El único propósito de cualquier servicio dns que contrates (ya sea gratuíto como dyndns o de pago) es que puedas usar un nombre de dominio en lugar de una ip para referirte a una máquina en internet. Si eso se cumple y puedes acceder a tu ordenador usando tu nombre dns sea el que sea, entonces dyndns está haciendo su trabajo.

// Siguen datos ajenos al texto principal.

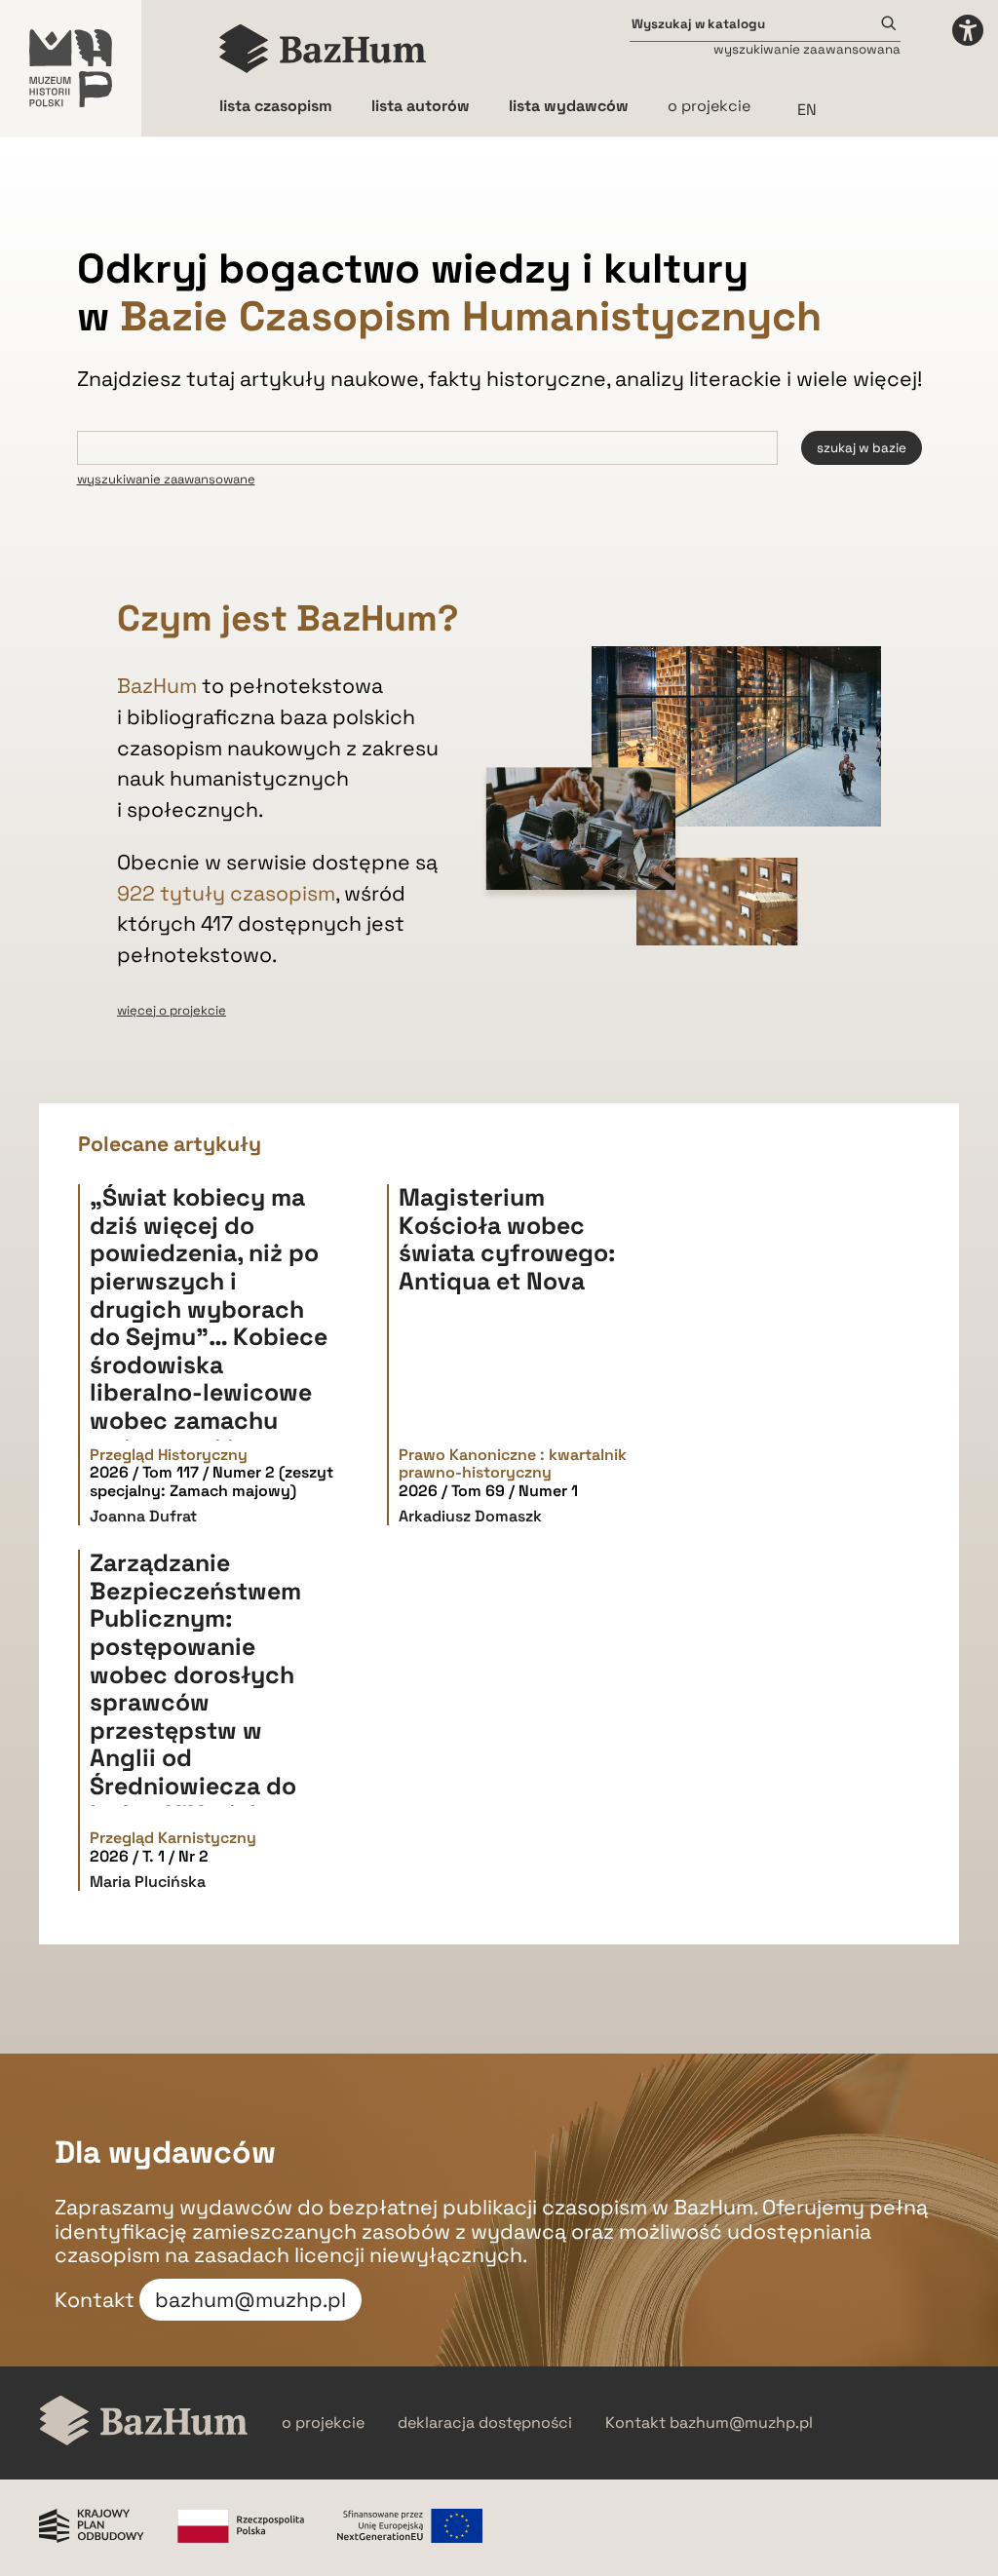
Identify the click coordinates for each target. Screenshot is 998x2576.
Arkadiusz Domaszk (470, 1516)
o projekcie (709, 106)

El resto de tus problemas serán de rutas, permisos o de configuración de tu servidor web (apache, lighttpd o el que sea), pero dyndns no tiene nada que ver con eso. O es que no he entendido bien el problema.

----------

## johpunk

dydns me a funcionado bien pero quiero evitar la publicidad que pone en el tope del blog, y también que a la hora de yo querer pasar el link directo de algun post por ejemplo johpunk.etc.org/instalacion/gentoo.html en vez de salirme algo similar a eso solo me pone johpunk.etc.org entonces eso es lo que quiero evitar, y buscando por google me tope con lo de ip dinamica + dyndns ya que uso ip dinamica, yo mi cuenta dyndns la tenia cofigurada  con webhop redirect y creo que ese es el movito por el cual me sale publicidad y no me deja pasar links directos a las entradas de mi blogy por eso quiero hacer esto del ddclient pero algo me hace falta y la verdad no se que es, por lo que dices del apache no tengo idea ya que en los tutos que e visto aparte del wiki que use no nombran al apache

----------

## achaw

Y si usas no-ip? A mi me va como seda...

Saludos

----------

## i92guboj

 *johpunk wrote:*   

> dydns me a funcionado bien pero quiero evitar la publicidad que pone en el tope del blog, y también que a la hora de yo querer pasar el link directo de algun post por ejemplo johpunk.etc.org/instalacion/gentoo.html en vez de salirme algo similar a eso solo me pone johpunk.etc.org entonces eso es lo que quiero evitar, y buscando por google me tope con lo de ip dinamica + dyndns ya que uso ip dinamica

 

No se a qué te refieres. Yo uso dyndns desde hace siglos y nunca he tenido ads ni nada de eso. Eso normalmente son cosas del hosting (claro que si es tu máquina ese no será tu caso). 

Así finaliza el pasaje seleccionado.